Feature whisper.cpp Wispr Flow
Type Local Cloud
Speed ~200-400ms (Apple Silicon) ~500ms + network latency
Privacy Audio never leaves your machine Audio sent to Wispr API
Cost Free Requires API key
Setup brew install whisper-cpp + model Set QA_VOICE_WISPR_KEY
Quality Excellent (large-v3-turbo) Good
Offline Yes No

Installation

# macOS (Homebrew)
brew install whisper-cpp

# Linux — build from source
git clone https://github.com/ggerganov/whisper.cpp
cd whisper.cpp && make
sudo cp main /usr/local/bin/whisper-cpp

Model Download

mkdir -p ~/.cache/whisper

# Large v3 Turbo — best balance of speed and accuracy
curl -L -o ~/.cache/whisper/ggml-large-v3-turbo.bin \
  https://huggingface.co/ggerganov/whisper.cpp/resolve/main/ggml-large-v3-turbo.bin

Model comparison:

Model Size Speed (M1 Pro) Accuracy
ggml-large-v3-turbo 1.6 GB ~200-400ms Best
ggml-large-v3-turbo-q5_0 ~1 GB ~150-300ms Very good
ggml-base.en 148 MB ~50-100ms Good (English only)
ggml-small.en 488 MB ~100-200ms Better (English only)

Auto-Detection

VoiceLayer scans ~/.cache/whisper/ for GGML model files in priority order:

  1. ggml-large-v3-turbo.bin
  2. ggml-large-v3-turbo-q5_0.bin
  3. ggml-base.en.bin
  4. ggml-base.bin
  5. ggml-small.en.bin
  6. ggml-small.bin
  7. Any other ggml-*.bin file

Override with QA_VOICE_WHISPER_MODEL=/path/to/model.bin.

Metal Acceleration

On macOS with Apple Silicon, whisper.cpp automatically uses Metal (GPU) acceleration. VoiceLayer detects the Homebrew prefix and sets GGML_METAL_PATH_RESOURCES so Metal shaders are found correctly.

Transcription Flags

VoiceLayer runs whisper.cpp with:

  • --no-timestamps — clean text output without [00:00.000 --> 00:05.000] markers
  • -l en — English language
  • --no-prints — suppress progress output (stderr only)

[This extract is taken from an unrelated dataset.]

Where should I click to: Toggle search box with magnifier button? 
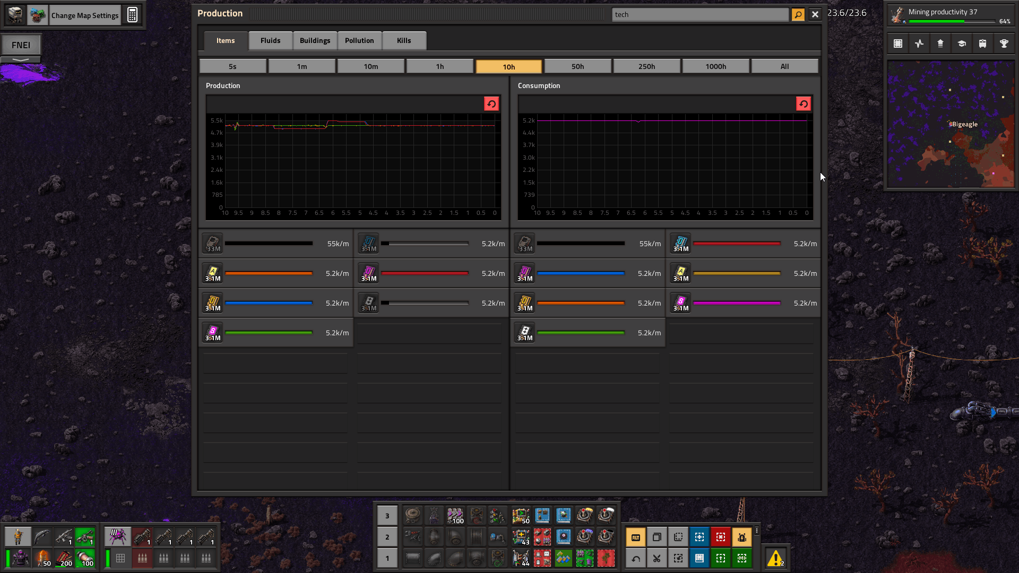point(798,15)
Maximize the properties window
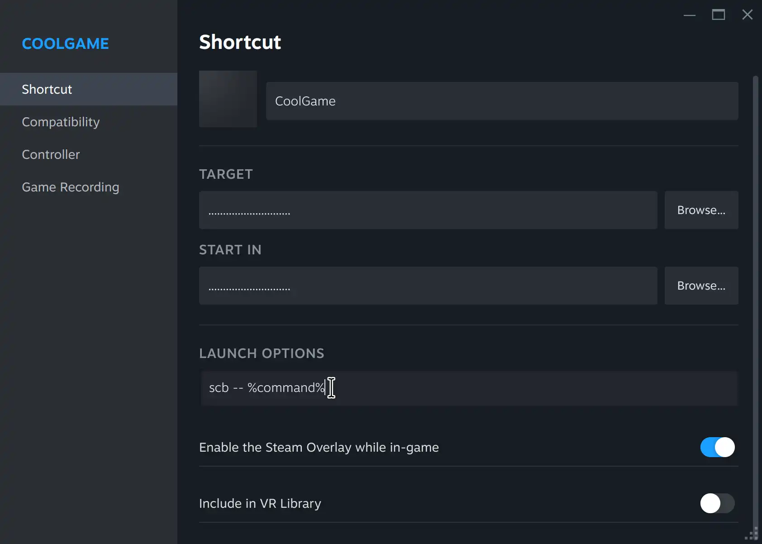Screen dimensions: 762x544 (x=719, y=14)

Wispr Flow (Cloud Fallback)

Setup

  1. Get an API key from Wispr Flow
  2. Set the environment variable:
export QA_VOICE_WISPR_KEY="your-api-key"

Or in your MCP config:

{
  "mcpServers": {
    "qa-voice": {
      "env": {
        "QA_VOICE_WISPR_KEY": "your-api-key"
      }
    }
  }
}

How It Works

  1. Recorded WAV audio is read into memory
  2. WAV header is stripped (44 bytes) to get raw PCM
  3. PCM is sent in 1-second chunks over WebSocket to Wispr API
  4. Each chunk includes base64 audio + RMS volume level
  5. A commit message signals end of audio
  6. Wispr returns transcribed text
  7. 30-second timeout prevents hangs

Privacy consideration

Wispr Flow sends audio data to their cloud API. For sensitive conversations, use whisper.cpp (local) instead.

Backend Selection

Automatic (Default)

# No config needed — whisper.cpp if available, else Wispr Flow
QA_VOICE_STT_BACKEND=auto  # this is the default

Force whisper.cpp

QA_VOICE_STT_BACKEND=whisper

Fails with a clear error if whisper.cpp binary or model isn't found.

Force Wispr Flow

QA_VOICE_STT_BACKEND=wispr

Fails with a clear error if QA_VOICE_WISPR_KEY isn't set.

STT Result Format

Both backends return the same structure:

interface STTResult {
  text: string;       // Transcribed text
  backend: string;    // "whisper.cpp" or "wispr-flow"
  durationMs: number; // Transcription time in milliseconds
}

The backend name and duration are logged to stderr for debugging.